Poetry Magazine

 

  Serena J. Fox

USA

serenajfox@earthlink.net

Before the Rain Jasmine
When the binding stopped,
It should have been better.
Standing at the gate,
The jasmine are beginning to fade in the drizzle.
Soon the men will return
With empty packs and wide calluses.
During the typhoon months,
Our minds can stop detours.
We hug teacups across the table,
Wondering loosely how a year of roads
May have informed their feet.
For the first week of their return,
We are brusquely reacquainted
With a lean smell,
Bedded with leather and hinges,
Longed for through three remote seasons.
But their feet are accustomed to plodding,
And the relentless drumming invented violence.
Soon the children of last year's rains
Will be crying in corners,
While the pots fly.
When the roads heal,
We are relieved to see the men,
Pacing at the gate,
Loaded with wares and talismans.
When we stop waving the anxiety begins.
How many villages and how many women,
With a thousand dry, Spring names,
Will welcome them after all these months?
Will their children never stay out of the mud?
There is nothing worse than bound feet,
Unless they are wet and bound,
To the year since we touched once,
Stalled at the gate,
Before the rain jasmine.
 
Normandy, 1971
The sun peeled back, languorously as the tide,
Highlighting the house, its' nasal planks,
The self-assured bidet.
A clutch of bathers followed the tide,
Prying open prizes dug out of the sand,
Swallowing raw.

Mildly disgusted, seventeen,
Too embarrassed to speak French,
Because my accent would not be perfect,
I withdrew,
As pots of boiling water enthusiastically steamed clams.
I had given up shellfish two years earlier
For Kashrut.
Not everything alive on earth
Is meant for the mouth of Man
Or Woman.

The bidet, I reasoned, was for washing sand off
My feet.
To this day, I think, my hosts
Must take a grainy view of silent, dark
Jewesses.
 
Dixie Cups
Both a nightmare and a documentary:

    Left nipple rubs off, rubbery, big as a
    Dixie Cup. (Hurled over the fence, the big,
    black retriever in the back of the pick-up,
    bounds over the fence and devours it.)

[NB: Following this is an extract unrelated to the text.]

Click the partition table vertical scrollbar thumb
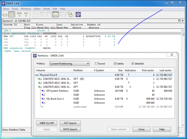(x=183, y=34)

Was a breezy change of subject started it:
    
    From "If they knew, they wouldn't want me
      to feel this way every day",

    (They being the people who love me, whom
    I love beyond insignificance, desolation,
    the minute-by-minute effort of finding meaning
    in the daily life of rituals, frequently so
    comforting, and, of late, become excruciating.)

    To breasts: "So, are they getting bigger?

    (Sharing is better than whining, right?")

Besides, all pregnant women are bewildered by their
Breasts: "The nipples get so hard, they're just like
              Dixie Cups."

    Laughter (mine), the surprise of it, gets me back
    on track-- 

     (The earpiece, the visceral coolness,
     the-way-things-are-supposed-to-be-happy-
     future. Telephones are easy. My Best
     Friend.)

I should desire to share.
I intend to. To
     
     suck back all those (knocked-it-over-by-
     mistake-quick!-wipe-it-up-did-you-hear-me?)
     indulgences.

The TRUTH is, I could stand to get away from all this
big belly,

     (the shards of consciousness and conversation
     lumping up my bed, the messy-quilted, voracious
     way I hurl day, warp night,)

And lie on telephones.
 
MUSKRAT AND 
THE LADY OF THE LAKE
Black lake
Triangle in
Lady of
The tangible veil
Insect and vapors
Nose-point
Ungraven image
Icon of the body
No different from
The breathing of the lake
Point of origin
Point of recession
Parting the veil
Lady of
No longer cold
No longer breathing
The lake is breathing
The lake is a word
Here I am
I, here
Here
 
                      Sonnet  J.
                Local anesthesia hurts like hell.
                The pledget to a plundered ventricle
                That spews, within an intact chest,
                An irony of plum and turquoise flight,
                Desire and denial caged, but not consoled,
                Love plucked from its pine and handed back,
                An injured Steller's jay that still can fly,
                But gags its need for fear of crying out.


                Well, "nothing happened" to me, too,
                Like a screaming, plumaged, hatchet-head of sky.
                Indifference is the antidote to love.
                When pride and plummet dictate, re-inject.
                This mountain air's so dry, tears blot themselves.
                You will never see me cry.